Managers usually delegate to give themselves more time to do complex and difficult tasks, to improve productivity, or to develop their employees.  Some types of work you should consider delegating are:

  • Detail work - this can tie you up when you should be making decisions, organizing others and planning how you and your employees can work together to achieve results.
  • Information gathering - Your job is to consider the big picture, using only the most relevant information to make your decisions. This work, while interesting and fun, can take you away from that. It can be motivating and developmental for your employees to do it.
  • Repetitive assignments - They aren't effective use of your time as a manager. Things like regular reports, filing, and other repetitive work, can, with the appropriate training, be delegated. And just because you don't like doing it, don't assume one of your employees might not find it interesting.
  • Standing in for you at meetings and events - this makes better use of your time. Your stand-in can attend the meeting and provide you with the key details, saving you time, and giving the employee an important, interesting, and potentially developmental role.
  • Areas where employees have more and/or more current expertise than you. As soon as you become a manager, your technical expertise may start to grow stale. Allow people with current expertise to carry the ball. It acknowledges their skill and lets you focus on the important checkpoints and outcomes.
  • Future responsibilities - as a manager you should always be looking for ways to develop your staff and meet anticipated needs. Bringing them up to speed and training them in areas you feel will be important to your work unit's success will do this.

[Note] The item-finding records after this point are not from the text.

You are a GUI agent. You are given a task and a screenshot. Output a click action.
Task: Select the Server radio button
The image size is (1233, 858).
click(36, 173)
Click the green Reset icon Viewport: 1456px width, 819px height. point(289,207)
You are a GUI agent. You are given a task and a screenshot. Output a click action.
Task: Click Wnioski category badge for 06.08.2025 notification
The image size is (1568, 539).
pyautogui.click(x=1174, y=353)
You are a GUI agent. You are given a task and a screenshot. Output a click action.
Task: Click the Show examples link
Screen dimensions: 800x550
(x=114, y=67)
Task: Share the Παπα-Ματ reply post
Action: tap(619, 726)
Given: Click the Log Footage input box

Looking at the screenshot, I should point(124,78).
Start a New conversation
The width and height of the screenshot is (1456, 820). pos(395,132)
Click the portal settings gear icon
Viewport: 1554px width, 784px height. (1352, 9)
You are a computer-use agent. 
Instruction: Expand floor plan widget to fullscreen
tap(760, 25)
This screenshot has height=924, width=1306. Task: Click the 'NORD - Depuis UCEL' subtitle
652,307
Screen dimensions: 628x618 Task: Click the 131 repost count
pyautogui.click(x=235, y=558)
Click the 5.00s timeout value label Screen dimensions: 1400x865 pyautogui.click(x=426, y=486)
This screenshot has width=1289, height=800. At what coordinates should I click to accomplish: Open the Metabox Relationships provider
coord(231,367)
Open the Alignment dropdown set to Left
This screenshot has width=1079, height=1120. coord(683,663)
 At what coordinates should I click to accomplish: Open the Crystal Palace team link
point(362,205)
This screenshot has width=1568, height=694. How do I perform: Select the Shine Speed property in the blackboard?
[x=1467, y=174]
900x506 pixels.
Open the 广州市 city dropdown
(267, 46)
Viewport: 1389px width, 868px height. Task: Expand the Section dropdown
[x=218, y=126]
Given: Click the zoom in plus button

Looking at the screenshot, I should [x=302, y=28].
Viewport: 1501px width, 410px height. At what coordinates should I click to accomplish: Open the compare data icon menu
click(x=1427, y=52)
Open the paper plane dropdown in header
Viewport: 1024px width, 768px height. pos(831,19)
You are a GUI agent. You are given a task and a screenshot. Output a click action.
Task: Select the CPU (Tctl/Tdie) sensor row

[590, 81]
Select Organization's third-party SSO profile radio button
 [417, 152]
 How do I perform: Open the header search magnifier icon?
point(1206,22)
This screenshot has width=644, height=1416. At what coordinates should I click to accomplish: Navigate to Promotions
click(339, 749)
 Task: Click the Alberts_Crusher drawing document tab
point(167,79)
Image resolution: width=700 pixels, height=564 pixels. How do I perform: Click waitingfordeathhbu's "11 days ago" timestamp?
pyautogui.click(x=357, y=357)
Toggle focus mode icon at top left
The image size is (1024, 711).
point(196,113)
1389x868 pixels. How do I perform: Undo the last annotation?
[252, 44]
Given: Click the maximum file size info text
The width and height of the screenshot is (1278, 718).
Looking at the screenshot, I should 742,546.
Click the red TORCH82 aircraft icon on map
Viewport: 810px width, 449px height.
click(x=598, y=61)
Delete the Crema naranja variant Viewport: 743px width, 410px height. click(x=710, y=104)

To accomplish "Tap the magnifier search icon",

Here are things you shouldn't delegate:
  • Long-term vision & goals - With an overall understanding of your work unit, the organization and the marketplace, you're in the best position to do this most effectively.
  • Performance feedback, reviews, discipline and counselling - In order to build positive professional relationships with your employees and connect with them, you need to do interact with them regularly on performance-related matters.
  • Sensitive or confidential situations - Release of this information (deliberately or by mistake) can be damaging to you, your employees, and the organization. You need to assume responsibility for this to protect everyone's interests.
  • Tasks that have specifically been assigned to you - IF you're expected to do it because you have unique skill, experience, or perspective, you shouldn't hand it off to someone else.